**TESTO CITATO:**
▬▬▬▬▬▬▬▬▬▬

La rete non può essere vista come un semplice "servizio" per altri, quasi un contenitore di idee cui attingere, perché chi se ne serve in questo modo non innova ma semplicemente cerca la sua utilità, soddisfa i suoi interessi.

Non tutti arrivano a comprendere nello stesso tempo l'importanza dell'innovazione (il prodotto combinato delle varie risorse).

Possiamo definire una scala di priorità d'accoglienza: i primi possono essere visti come pionieri/innovatori, poi gli illuminati, successivamente arriva la maggioranza, infine i ritardatari.

 

 

Metodologia del lavoro in rete: comunicazione e azione comune 

La metodologia della rete interviene a sostegno del ripristino della innovazione

epistemologica, che può scaturire soltanto da processi di relazione sociale.

Nella rete nulla è lasciato allo spontaneismo dei vari soggetti, perché ogni soggetto che vi aderisce porta la sua informazione. Né si tratta di una comunità virtuale, in quanto ogni soggetto è un aderente reale della rete.

Non ci si può porre obiettivi comuni: questo può avvenire solo in un gruppo e in un'organizzazione che si pongono in anticipo uno scopo, che stilano un progetto.

Gli obiettivi dei soggetti aderenti non devono essere obbligatoriamente condivisi dagli altri.

Quando gli obiettivi dei vari aderenti convivono, interagiscono o confliggono, siamo in un semplice rapporto di condivisione, di relazione, di conflitto. Tutte queste manifestazioni si esprimono con il linguaggio e con la conversazione.

Linguaggio e conversazione veicolano l'informazione che, diventata comune, può provocare o meno la comunicazione (azione-comune).

La comunicazione è dunque un problema di volontà dell'individuo singolo, della moltitudine e dei gruppi. E' un problema che si può o non si può risolvere.

Ecco perché una rete non si costruisce, ma si implementa.

▬▬▬▬▬▬▬▬▬▬

**ESTRATTI DELL'ELENCO:**

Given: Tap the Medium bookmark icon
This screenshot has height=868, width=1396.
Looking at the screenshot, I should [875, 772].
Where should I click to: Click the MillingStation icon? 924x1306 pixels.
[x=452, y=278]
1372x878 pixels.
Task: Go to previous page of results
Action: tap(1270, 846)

▬▬▬▬▬▬▬▬▬▬

**PROVE DA SVOLGERE:**
A - Nel brano sul lavoro in rete, quali gruppi compongono la scala di priorità d'accoglienza, e in che ordine?
B - Porta avanti il brano sul lavoro in rete con qualche frase, partendo dopo l'ultima riga.
L'elenco qui non ha alcun ruolo.

**RISPOSTE SCRITTE:**
A - Pionieri/innovatori, poi gli illuminati, poi la maggioranza e infine i ritardatari.

B -
Questo è un problema metodologico di grande portata, che investe la nostra immaginazione e la nostra esistenza in maniera atipica e inusuale. 

"Nel campo delle scienze sociali, gli studiosi post-modernisti affermano che lo sforzo moderno di creare una visione unitaria del comportamento umano ha prodotto solo ideologie classiste, razziste, colonialiste. La sociologia post-moderna mette l'accento sul pluralismo e sull'ambivalenza e predica la tolleranza per le infinite possibili trame che concorrono a comporre l'esperienza umana. Non c'è un regime sociale ideale a cui aspirare, ma una molteplicità di esperimenti culturali, ciascuno egualmente valido. Si rifugge dall'idea di un ineluttabile progresso lineare verso un ideale utopico condiviso: il post-moderno celebra la diversità delle esperienze locali che, nel loro insieme, costituiscono un'ecologia dell'esistenza umana"

(Rifkin, 2000, 260)

Immaginiamo solo per un momento quanto grande sia la difficoltà di concepire una rete basata su questi fondamenti e concetti persino a livello famigliare! Eppure parliamo quotidianamente di relazioni tra padri e figli, tra marito e moglie, tra generazioni diverse!

 

 

La rete come sistema che si auto-organizza si sviluppa ed emerge.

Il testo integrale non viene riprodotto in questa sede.